Recently I had the chance to be a guest on the Sustainable Minimalist Podcast and talk with the host Stephanie a little bit about how sobriety was my gateway to simplifying my belongings and my mental load.
As I’ve mentioned before, Cait Flanders has been a big inspiration for me.
I remember I found her website when we’d first moved into our house and I was trying to figure out how to part with so many items that were no longer serving me but that I was struggling to let go of.
To be honest, I still struggle with “stuff” sometimes. With wanting to buy more. With wanting to hoard or keep or spend. But like sobriety, these are muscles that we work at.
Looking back, I can see that my year of sober curiosity, followed by my decision to cut alcohol out entirely, was the groundwork for being able to get rid of many of my belongings that I no longer needed, to finally tackle my debt, and to start to examine the reasons behind many of my choices.
The biggest thing I’ve gained over the past few years is the ability to ask why.

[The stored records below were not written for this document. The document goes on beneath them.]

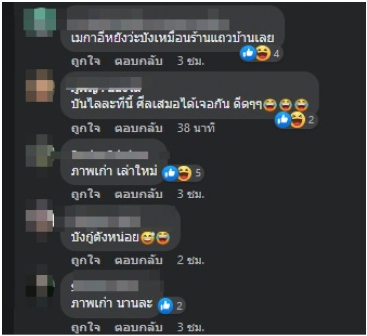
Task: Click ถูกใจ under the 38 นาที comment
Action: [86, 128]
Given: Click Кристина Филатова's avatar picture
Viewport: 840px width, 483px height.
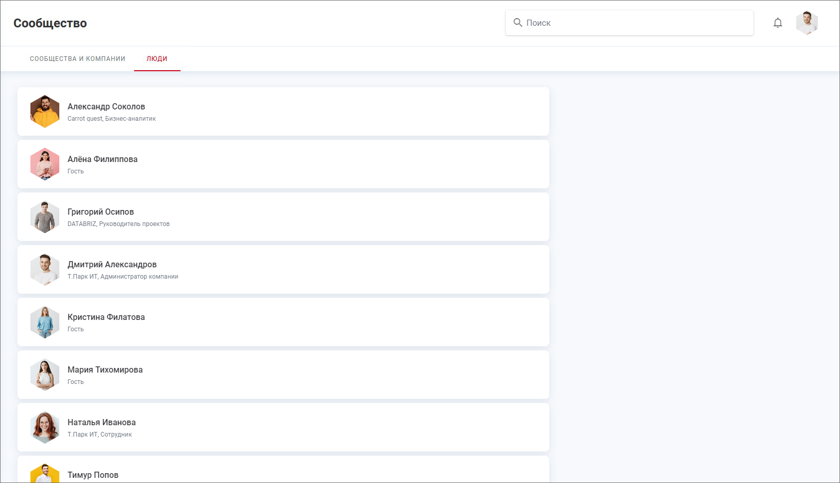Looking at the screenshot, I should click(45, 322).
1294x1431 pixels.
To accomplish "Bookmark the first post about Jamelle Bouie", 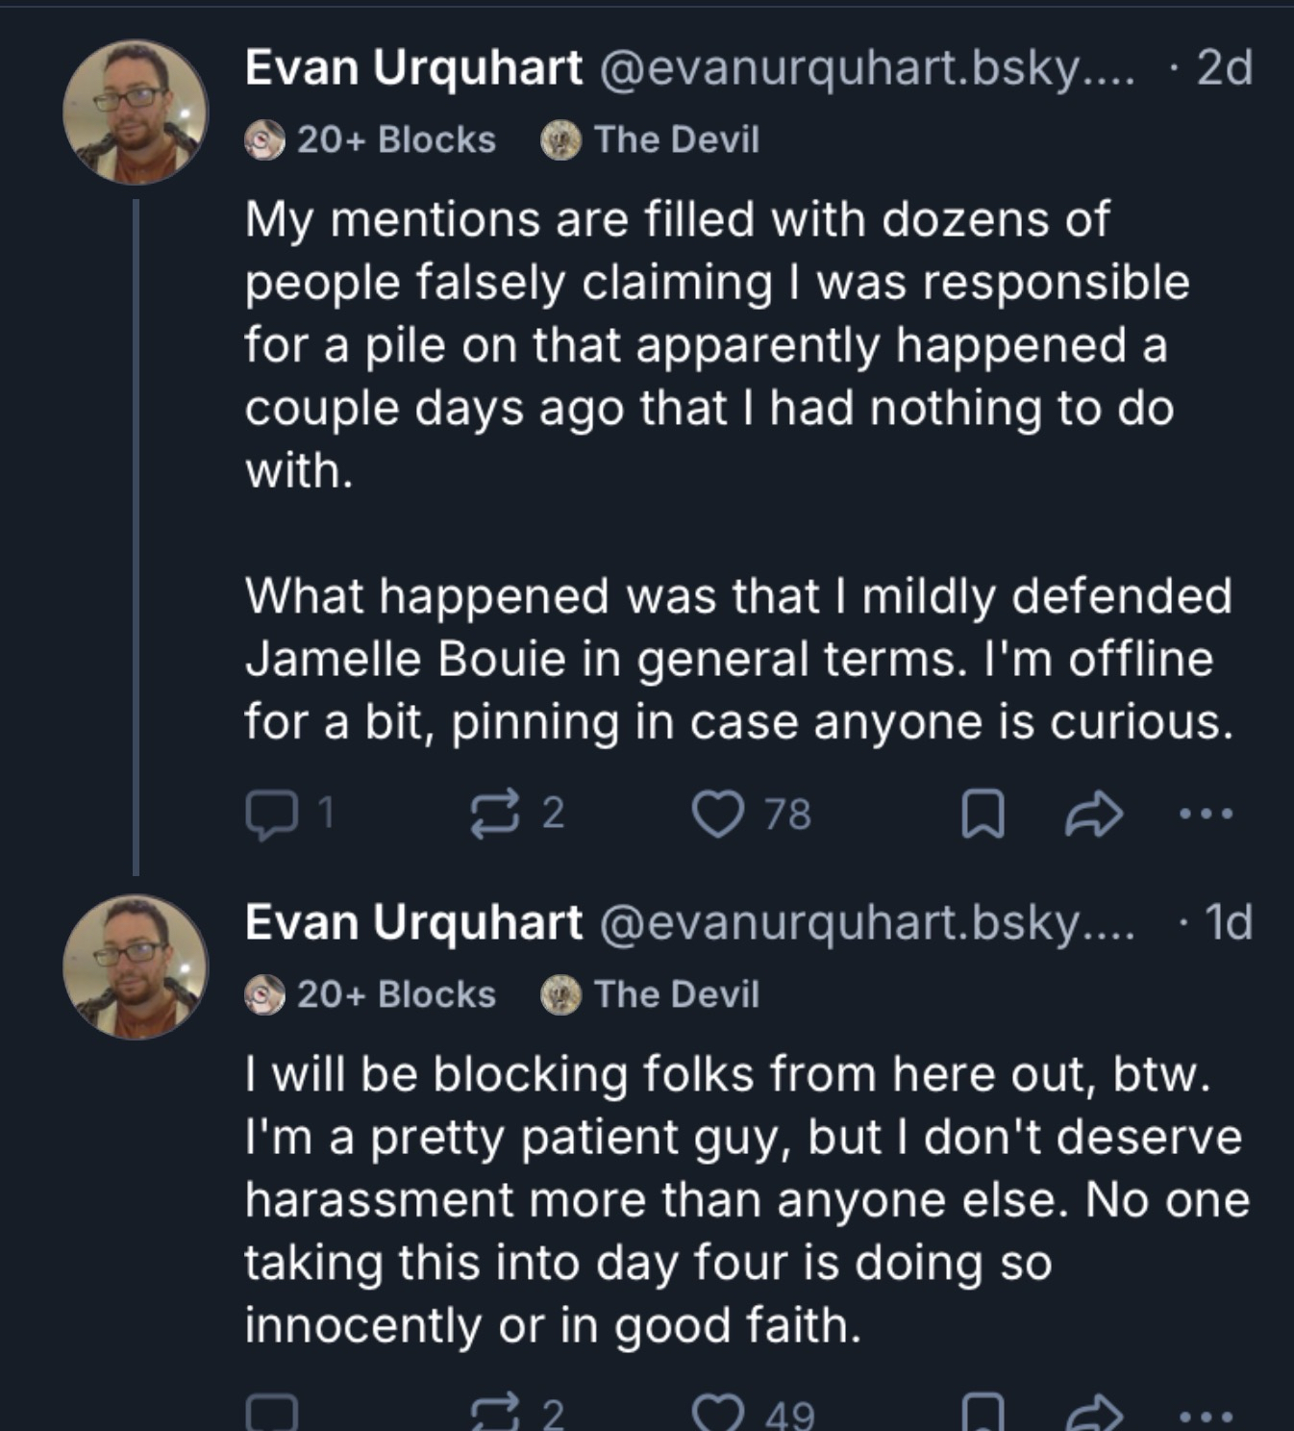I will tap(983, 815).
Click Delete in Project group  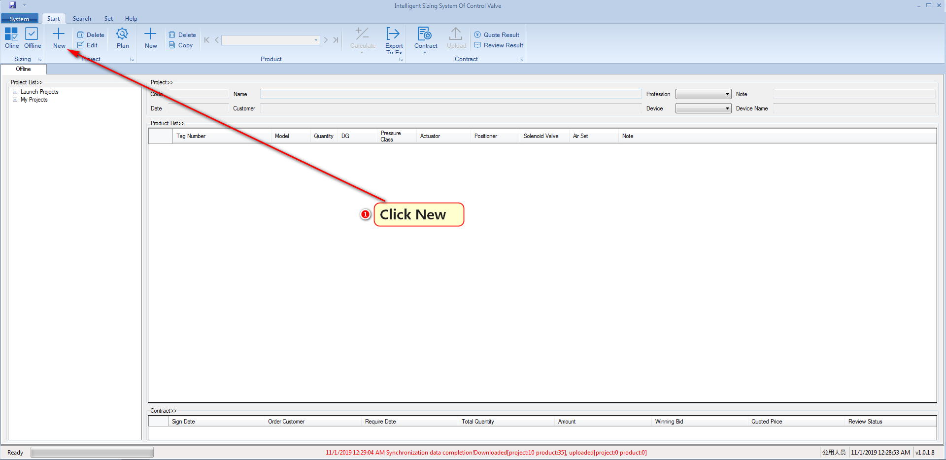point(91,35)
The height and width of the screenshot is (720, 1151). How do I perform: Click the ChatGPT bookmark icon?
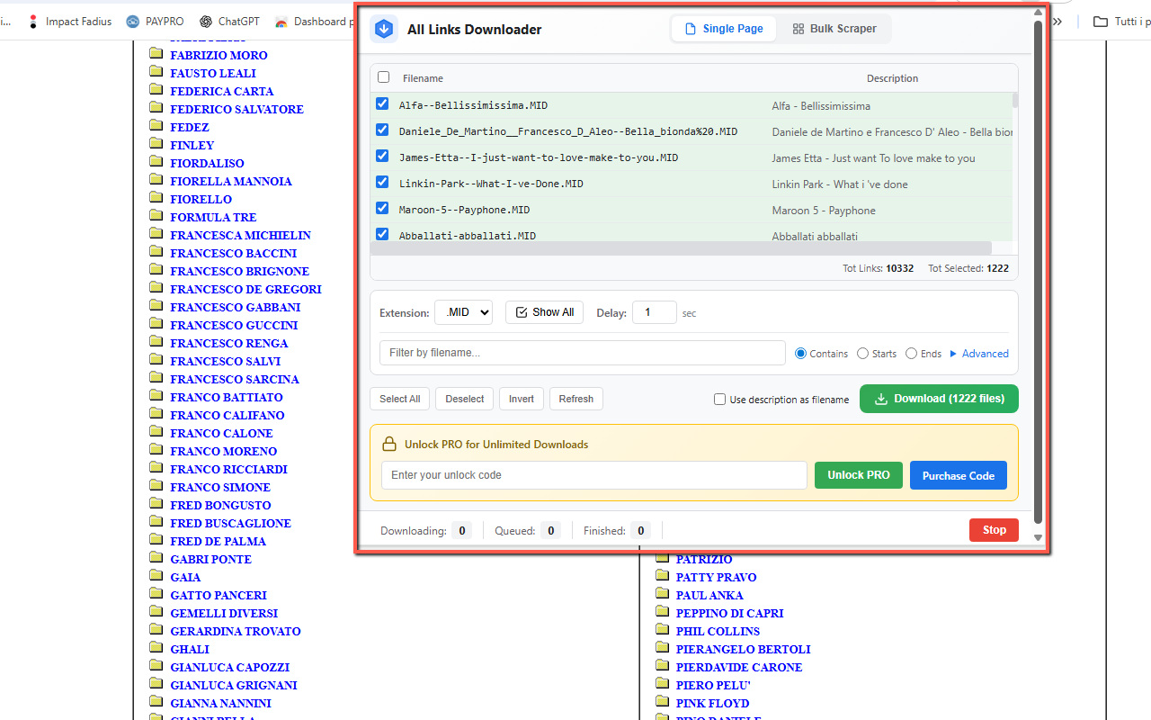click(206, 22)
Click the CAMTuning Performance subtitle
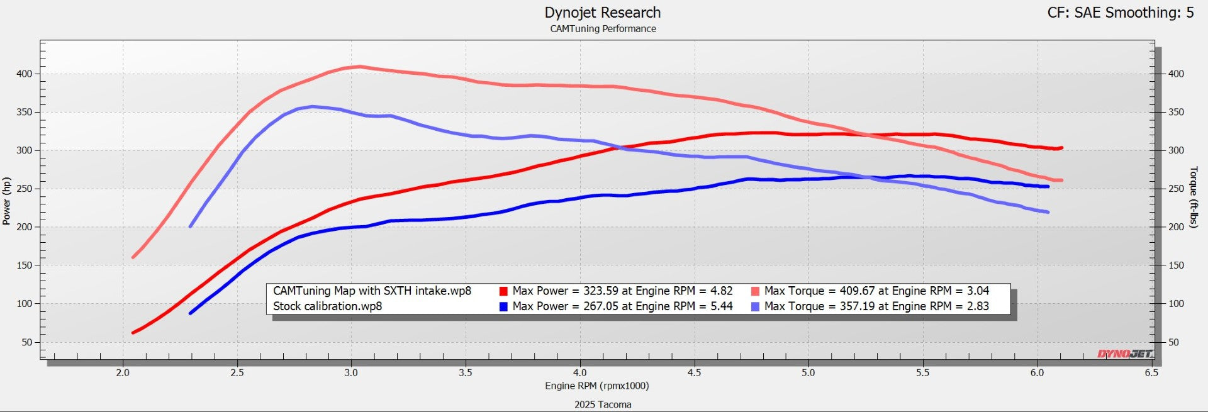This screenshot has width=1208, height=412. [x=603, y=29]
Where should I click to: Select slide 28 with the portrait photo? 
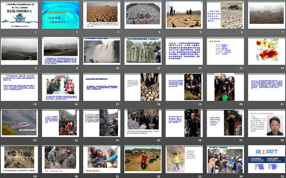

When I first stopped drinking, I would ask myself the following questions when I was tempted to drink:
- Why do I want a drink?
- Am I sad?
- Is there something healthier I could do with my time other than drink?
- How will I feel later tonight or tomorrow morning if I drink?
- Will I regret having this drink?
- Will I really feel better after this drink?
Just like with early sobriety, I now ask myself “why” questions about purchases and spending.
If I want to purchase something, I ask myself a few questions:
- Why do I want this item or service?
- How long will I use it/need it for?
- Can I borrow it?
- Can I do it myself?
- Do I actually need it, or am I just feeling bored/sad/anxious/less than?
If I determine that the item is actually a need or there is a really good reason to purchase, the following questions are asked:
- Can I get it used?
- Can I get it for free? (ie. a friend trade or at the library or a cheaper digital version)
And in some ways I’ve started to apply the same kinds of logic and “whys” to my time.
When I feel myself starting to crowd my calendar or commit to one too many events, I ask myself the following:
- What purpose is me attending this event serving?
- Seeing friends?
- Cultural Enrichment?
- Family time?
- All of the above?
- Am I attending this out of guilt/duty or because I want to?
- Is there something else I would rather do with my time?
- What else am I doing the day before, day of, and day after?
For me, all of these things (sobriety, spending, time and energy resources) are now linked.
The “why” muscle is something I now try to flex for all types of decisions in my life, and I will continue to work on.